In apparel, women’s wear prices were up 1.1% last month, men’s wear prices fell 1.7%, girls’ clothing prices were down 1.2% and prices for boys’ apparel were up 1.4%. Overall apparel prices had increased 0.3% in April compared to March and were up 1.4% compared to May 2017.
Raw material prices have been on an upward trend from a year ago, but have stabilized somewhat, which are not necessarily reflected in the cost of goods at retail that are further down the supply chain and timeline. U.S. spot cotton prices, for example, averaged 87.39 cents per pound for the week ended June 7, according to the U.S. Department of Agriculture. The weekly average was up from 87.17 per pound a week earlier and 73.54 cents per pound reported a year earlier. The Producer Price Index for synthetic fiber in April rose 5.4% from March to 128.4 and was up from 122.9 in April 2017.
In women’s, prices for outerwear decreased 2.5% in the month, while the price for dresses fell 0.5%. A 0.6% increase was seen in the broad category of underwear, nightwear, sportswear and accessories, while suits and separates prices rose 1.6% last month.
In men’s, prices for suits, sport coats and outerwear fell 4.3% in May, as shirts and sweaters prices declined 3 percent and furnishings were down 0.4%. The pants and shorts category was flat from a month earlier.
Footwear prices fell 0.7% in May compared to April and were off by the same percentage from a year earlier. Prices for women’s footwear declined 0.9%, men’s footwear prices were down 0.6% and the cost of girls’ and boys’ footwear dropped 2.3% last month.

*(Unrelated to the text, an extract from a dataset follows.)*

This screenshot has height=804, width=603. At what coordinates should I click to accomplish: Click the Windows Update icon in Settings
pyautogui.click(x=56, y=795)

The energy index, which is important for apparel and textile manufacturers and brand and retails operations because the costs involve everything from running facilities to transportation, rose 0.9% in May after increasing 1.4% in April. The gasoline index was up 1.7% following a 3 percent increase in April, while the electricity index rose 0.1% last month and the index for natural gas fell 0.6%. The energy index increased 11.7 percent compared to a year earlier, with three of four major component indexes rising, BLS reported.
Matheny said based on the report, IHS Markit’s estimate of the year-to-year change in the core personal consumption expenditures price index, an indicator of retail sale, in May is 1.9%, up one-tenth from April.